Ce premier périmètre a désormais vocation à s’élargir. Mais le conseil municipal a compris depuis les premières annonces du maire, que le phénomène ne ferait que se déplacer si les vendeurs sont écartés sans solution pérenne.
C’est l’esprit de la convention qui vient donc d’être signée entre la municipalité et l’ADIE, association pour le droit à l’initiative économique, qui a vocation de faciliter la création d’entreprise.
Lutter contre l’économie informelle
En effet, à Mayotte, et Mamoudzou n’échappe pas à ce constat, “l’économie souffre du manque de structuration de certaines filières, du manque de bancarisation et de l’économie informelle” regrette Munia Dinouraini, adjointe au maire en charge des affaires économiques. “L’ADIE est spécialiste de l’accompagnement à la création d’entreprise, elle a contribué à réduire la part d’informel dans l’économie sur le territoire communal. Nous espérons avec cette convention avoir les effets escomptés” poursuit l’élue.
En clair, la mairie a commencé à mener un recensement des vendeurs à la sauvette et “200 à 300 personnes ont été identifiées comme vendeurs ambulants” note l’adjointe.
Or, poursuit Ségolène Martin, de l’ADIE, “selon l’Insee, sur l’ensemble des entreprises informelles à Mayotte, les ¾ seraient étrangers dont la moitié en situation régulière. Dans le projet Tremplin (programme qui a pour objectif d’accompagner les entrepreneurs dans l’immatriculation de leur entreprise, NDLR), 23 personnes sont suivies dont 11 sont déjà immatriculées. L’idée c’est que sur l’ensemble de l’informel, la moitié serait formalisable.”
Par déduction, et même si aucun chiffre officiel n’est annoncé, ce sont donc en théorie plus d’une centaine de vendeurs informels qui pourraient, par leur situation administrative, voir leur activité régularisée, et trouver une place dans les prochains marchés légaux qui doivent être créés à Cavani, Tsoundzou, Vahibe et Passamaïnty. Sans oublier la rocade de Mtsapéré.
De plus, entre 2020 et 2021, pas moins de 1000 entreprises se sont créées à Mayotte, c’est 20% de plus que l’année précédente. Une vague de régularisations que laquelle la mairie entend bien surfer.
Eviter de déplacer le problème
Pour y parvenir, le recensement des vendeurs doit se poursuivre, et l’information de ces derniers aussi. Beaucoup pensent en effet, explique l’Adie “que l’on ne peut pas créer une entreprise avec un titre de séjour d’un an”. La barrière de la langue, l’absence de numéro de sécurité sociale ou la méconnaissance des dispositifs d’exonération de cotisation sociale pour les micro-entreprises durant leurs deux premières années d’existence, sont autant de freins qui peuvent être levés.
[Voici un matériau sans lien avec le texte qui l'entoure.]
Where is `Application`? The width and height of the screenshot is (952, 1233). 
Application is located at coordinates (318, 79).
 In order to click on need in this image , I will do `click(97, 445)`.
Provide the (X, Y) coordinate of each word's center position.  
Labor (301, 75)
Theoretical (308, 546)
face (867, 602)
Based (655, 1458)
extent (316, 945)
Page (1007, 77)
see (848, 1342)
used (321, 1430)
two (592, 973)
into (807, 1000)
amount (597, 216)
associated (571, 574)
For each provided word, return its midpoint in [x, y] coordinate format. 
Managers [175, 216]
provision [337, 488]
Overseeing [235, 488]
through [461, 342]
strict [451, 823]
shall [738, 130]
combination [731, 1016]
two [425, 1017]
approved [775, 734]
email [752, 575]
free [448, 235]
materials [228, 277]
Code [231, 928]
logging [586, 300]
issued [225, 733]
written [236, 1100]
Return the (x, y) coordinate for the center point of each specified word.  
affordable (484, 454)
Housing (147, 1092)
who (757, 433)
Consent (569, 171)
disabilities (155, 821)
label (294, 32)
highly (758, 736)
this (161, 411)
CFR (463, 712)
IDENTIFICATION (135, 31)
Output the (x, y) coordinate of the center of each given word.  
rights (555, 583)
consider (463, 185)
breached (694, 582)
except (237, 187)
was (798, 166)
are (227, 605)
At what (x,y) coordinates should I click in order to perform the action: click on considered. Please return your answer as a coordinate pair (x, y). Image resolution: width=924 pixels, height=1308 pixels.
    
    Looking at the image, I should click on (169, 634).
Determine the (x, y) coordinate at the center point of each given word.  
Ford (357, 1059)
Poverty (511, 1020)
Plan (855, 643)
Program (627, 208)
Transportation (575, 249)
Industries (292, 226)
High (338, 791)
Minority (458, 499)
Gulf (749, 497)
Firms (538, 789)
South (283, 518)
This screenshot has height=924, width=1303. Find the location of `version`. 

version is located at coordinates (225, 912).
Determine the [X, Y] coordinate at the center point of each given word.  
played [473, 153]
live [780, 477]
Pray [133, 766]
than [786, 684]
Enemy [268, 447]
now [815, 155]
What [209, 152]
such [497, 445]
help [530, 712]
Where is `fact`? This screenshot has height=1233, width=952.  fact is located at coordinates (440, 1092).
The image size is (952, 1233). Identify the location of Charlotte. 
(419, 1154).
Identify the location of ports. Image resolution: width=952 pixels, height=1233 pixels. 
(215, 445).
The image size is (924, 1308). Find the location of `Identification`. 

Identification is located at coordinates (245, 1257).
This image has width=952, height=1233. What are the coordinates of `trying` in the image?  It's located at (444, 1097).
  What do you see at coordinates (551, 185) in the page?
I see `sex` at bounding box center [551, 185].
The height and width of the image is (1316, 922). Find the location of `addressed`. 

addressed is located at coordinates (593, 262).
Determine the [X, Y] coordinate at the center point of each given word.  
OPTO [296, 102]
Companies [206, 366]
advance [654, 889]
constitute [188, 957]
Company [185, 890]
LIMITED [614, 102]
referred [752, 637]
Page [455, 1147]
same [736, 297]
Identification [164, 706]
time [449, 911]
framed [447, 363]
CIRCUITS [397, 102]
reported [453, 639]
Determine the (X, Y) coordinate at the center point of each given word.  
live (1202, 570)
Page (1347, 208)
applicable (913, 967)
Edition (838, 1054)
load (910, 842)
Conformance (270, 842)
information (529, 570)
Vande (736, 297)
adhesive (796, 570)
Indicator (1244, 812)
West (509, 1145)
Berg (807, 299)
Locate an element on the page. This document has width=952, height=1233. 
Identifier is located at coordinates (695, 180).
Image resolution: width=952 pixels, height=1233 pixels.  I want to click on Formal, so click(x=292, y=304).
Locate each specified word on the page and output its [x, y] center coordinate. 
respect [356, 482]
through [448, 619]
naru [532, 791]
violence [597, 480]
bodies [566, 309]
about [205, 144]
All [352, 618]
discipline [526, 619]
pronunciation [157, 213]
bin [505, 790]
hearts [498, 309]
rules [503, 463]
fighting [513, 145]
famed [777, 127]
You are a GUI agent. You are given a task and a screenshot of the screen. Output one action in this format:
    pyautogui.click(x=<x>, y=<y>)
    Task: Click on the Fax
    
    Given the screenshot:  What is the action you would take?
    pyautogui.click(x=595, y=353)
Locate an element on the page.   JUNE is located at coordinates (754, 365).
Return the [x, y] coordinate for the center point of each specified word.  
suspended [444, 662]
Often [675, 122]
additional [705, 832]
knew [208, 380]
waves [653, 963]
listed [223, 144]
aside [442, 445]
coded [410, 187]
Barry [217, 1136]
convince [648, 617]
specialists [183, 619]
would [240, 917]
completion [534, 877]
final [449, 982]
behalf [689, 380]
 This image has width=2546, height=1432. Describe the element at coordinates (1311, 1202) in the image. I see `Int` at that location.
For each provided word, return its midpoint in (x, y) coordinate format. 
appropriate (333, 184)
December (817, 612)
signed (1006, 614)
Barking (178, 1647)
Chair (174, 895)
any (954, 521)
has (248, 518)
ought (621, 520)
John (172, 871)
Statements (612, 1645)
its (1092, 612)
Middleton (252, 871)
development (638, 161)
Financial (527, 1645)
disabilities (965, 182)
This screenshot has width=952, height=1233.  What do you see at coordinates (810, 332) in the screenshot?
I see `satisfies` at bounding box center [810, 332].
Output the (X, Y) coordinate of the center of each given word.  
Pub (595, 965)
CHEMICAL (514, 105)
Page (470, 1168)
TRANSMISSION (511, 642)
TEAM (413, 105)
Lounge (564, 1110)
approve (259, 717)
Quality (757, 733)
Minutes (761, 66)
L’autre grand chantier, concède l’adjointe au maire, sera de “convaincre”. A Hamjago, les vendeurs du bord de route, qui ont désormais leur marché couvert, ont perdu en visibilité ce qu’ils ont gagné en respect des normes. Et certains reviennent au bord de la route pour retrouver une clientèle. Tout ce que la mairie de Mamoudzou souhaite éviter.
C’est donc une nouvelle étape dans un chantier de plusieurs années qui a été actée ce mercredi avec l’Adie. Par laquelle la municipalité fait le choix d’avancer coûte que coûte vers un paysage urbain plus formel et plus pratique. C’est du moins l’ambition affichée. Et si la proposition d’une circulation alternée a été retoquée par la justice, la possibilité de profiter des bouchons pour acheter ses bananes sans quitter le volant ne sera sans doute bientôt plus qu’un lointain souvenir.
Y.D.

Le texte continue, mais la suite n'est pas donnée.